P-hacking refers to any practice that manipulates data collection, analysis, or reporting to push a result below the p < 0.05 threshold commonly used to declare statistical significance. Common examples include selectively reporting only the outcomes that “worked,” stopping data collection the moment a significant result appears, adding or removing control variables until the numbers cooperate, testing endless subgroups after your main hypothesis fails, and reporting only a subset of experimental conditions. If you encountered this as a multiple-choice question, virtually any option describing these flexible, after-the-fact analytical choices is a correct example of p-hacking.
What P-Hacking Actually Means
At its core, p-hacking involves inflating effect sizes through how data are collected or analyzed. It doesn’t require deliberate fraud. Researchers may not even realize they’re doing it. The key feature is that analytical decisions are made after looking at the data, with the goal (conscious or not) of finding something statistically significant.

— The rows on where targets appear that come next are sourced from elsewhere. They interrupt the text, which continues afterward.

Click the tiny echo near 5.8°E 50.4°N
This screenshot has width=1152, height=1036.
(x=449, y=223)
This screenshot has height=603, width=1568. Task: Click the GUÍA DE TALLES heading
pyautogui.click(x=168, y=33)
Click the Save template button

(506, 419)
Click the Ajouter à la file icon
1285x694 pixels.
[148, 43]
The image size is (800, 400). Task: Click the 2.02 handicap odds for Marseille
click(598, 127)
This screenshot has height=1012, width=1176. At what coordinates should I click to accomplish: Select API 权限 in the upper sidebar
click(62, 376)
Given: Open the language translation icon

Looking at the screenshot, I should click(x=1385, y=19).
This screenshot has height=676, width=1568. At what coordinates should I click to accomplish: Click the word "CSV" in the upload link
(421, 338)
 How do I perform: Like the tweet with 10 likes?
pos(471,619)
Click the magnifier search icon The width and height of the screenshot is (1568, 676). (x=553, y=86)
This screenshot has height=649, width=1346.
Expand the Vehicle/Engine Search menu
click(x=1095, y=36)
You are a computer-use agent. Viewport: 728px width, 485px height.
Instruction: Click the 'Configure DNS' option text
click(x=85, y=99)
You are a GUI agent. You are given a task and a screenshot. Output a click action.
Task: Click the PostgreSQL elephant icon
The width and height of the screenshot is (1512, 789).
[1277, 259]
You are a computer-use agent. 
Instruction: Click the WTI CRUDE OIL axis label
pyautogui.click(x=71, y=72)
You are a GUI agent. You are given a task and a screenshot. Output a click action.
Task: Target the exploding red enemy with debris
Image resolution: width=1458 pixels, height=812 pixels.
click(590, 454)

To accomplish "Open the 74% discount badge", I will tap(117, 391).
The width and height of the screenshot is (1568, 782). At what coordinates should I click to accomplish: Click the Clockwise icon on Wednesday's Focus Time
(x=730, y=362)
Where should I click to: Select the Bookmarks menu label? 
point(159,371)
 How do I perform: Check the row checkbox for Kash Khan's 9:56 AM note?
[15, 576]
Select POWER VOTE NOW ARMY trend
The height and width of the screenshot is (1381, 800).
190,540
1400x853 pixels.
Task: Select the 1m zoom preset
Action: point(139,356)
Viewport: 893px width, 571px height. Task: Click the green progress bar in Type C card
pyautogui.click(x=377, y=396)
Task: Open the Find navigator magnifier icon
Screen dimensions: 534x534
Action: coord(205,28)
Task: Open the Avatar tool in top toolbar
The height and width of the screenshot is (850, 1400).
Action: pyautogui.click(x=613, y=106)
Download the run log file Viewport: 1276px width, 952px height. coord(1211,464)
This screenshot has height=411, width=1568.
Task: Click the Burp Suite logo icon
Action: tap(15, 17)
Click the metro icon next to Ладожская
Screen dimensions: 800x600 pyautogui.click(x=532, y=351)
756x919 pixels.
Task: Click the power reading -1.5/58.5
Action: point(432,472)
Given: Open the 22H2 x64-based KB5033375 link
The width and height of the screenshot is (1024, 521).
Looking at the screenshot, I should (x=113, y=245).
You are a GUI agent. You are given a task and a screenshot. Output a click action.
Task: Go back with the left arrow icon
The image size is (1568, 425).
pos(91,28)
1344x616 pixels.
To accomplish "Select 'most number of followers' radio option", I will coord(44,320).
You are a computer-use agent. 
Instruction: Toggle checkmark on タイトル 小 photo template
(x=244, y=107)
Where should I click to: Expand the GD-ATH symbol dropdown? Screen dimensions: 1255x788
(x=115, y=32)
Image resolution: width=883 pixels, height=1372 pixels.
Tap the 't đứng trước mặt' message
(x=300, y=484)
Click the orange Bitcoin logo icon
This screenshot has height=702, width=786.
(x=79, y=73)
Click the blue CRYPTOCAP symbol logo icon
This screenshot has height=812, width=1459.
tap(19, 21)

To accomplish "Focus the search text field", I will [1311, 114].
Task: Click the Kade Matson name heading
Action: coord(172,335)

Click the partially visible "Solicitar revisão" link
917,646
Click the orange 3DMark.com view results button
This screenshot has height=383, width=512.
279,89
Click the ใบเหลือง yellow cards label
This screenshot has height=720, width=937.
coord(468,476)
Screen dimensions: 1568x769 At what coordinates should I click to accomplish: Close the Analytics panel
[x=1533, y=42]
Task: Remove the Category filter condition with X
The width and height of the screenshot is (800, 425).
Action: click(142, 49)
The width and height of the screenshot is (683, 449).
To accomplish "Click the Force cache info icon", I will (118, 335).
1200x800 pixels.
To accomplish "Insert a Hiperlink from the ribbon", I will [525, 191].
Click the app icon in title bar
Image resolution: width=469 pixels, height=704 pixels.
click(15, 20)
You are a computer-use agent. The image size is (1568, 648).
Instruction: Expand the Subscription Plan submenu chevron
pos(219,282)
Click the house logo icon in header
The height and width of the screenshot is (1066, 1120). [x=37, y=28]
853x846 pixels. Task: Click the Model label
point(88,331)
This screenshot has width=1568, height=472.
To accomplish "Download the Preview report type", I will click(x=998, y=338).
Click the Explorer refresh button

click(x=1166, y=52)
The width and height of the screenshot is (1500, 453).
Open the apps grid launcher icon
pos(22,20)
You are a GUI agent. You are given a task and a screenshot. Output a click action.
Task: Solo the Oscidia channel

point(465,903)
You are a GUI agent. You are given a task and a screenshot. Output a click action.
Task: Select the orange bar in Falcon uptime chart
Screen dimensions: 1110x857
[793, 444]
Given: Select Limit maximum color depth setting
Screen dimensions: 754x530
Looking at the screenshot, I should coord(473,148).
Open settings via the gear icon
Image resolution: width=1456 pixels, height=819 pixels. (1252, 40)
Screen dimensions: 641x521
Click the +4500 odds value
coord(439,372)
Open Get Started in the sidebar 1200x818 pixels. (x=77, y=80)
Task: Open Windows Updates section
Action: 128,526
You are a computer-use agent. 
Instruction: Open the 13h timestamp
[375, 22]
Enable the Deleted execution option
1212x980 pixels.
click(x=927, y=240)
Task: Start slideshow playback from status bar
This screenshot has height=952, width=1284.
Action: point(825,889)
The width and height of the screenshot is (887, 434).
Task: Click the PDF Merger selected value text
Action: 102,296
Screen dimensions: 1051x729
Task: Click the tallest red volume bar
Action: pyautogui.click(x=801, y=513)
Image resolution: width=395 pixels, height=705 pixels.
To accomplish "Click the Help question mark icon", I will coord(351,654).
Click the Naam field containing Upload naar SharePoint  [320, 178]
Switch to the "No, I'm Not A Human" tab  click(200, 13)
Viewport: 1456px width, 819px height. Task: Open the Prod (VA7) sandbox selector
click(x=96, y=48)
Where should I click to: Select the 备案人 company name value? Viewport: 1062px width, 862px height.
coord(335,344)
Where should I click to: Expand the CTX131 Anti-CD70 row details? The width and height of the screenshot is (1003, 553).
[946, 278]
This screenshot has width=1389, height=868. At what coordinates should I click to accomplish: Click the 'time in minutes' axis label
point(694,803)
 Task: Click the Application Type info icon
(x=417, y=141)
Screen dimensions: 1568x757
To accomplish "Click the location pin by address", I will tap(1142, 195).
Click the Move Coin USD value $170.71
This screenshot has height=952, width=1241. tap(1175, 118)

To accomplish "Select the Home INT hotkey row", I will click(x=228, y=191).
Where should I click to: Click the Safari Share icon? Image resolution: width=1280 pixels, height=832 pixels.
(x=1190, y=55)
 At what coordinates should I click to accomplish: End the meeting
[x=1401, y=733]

The significant result is then presented as if it were the plan all along.
A landmark paper in Psychological Science by Simmons, Nelson, and Simonsohn identified four especially common “researcher degrees of freedom” that drive false positives: flexibility in choosing among dependent variables, flexibility in choosing sample size, selectively using covariates, and reporting only subsets of experimental conditions. Each of these, alone or in combination, can make a meaningless result look real.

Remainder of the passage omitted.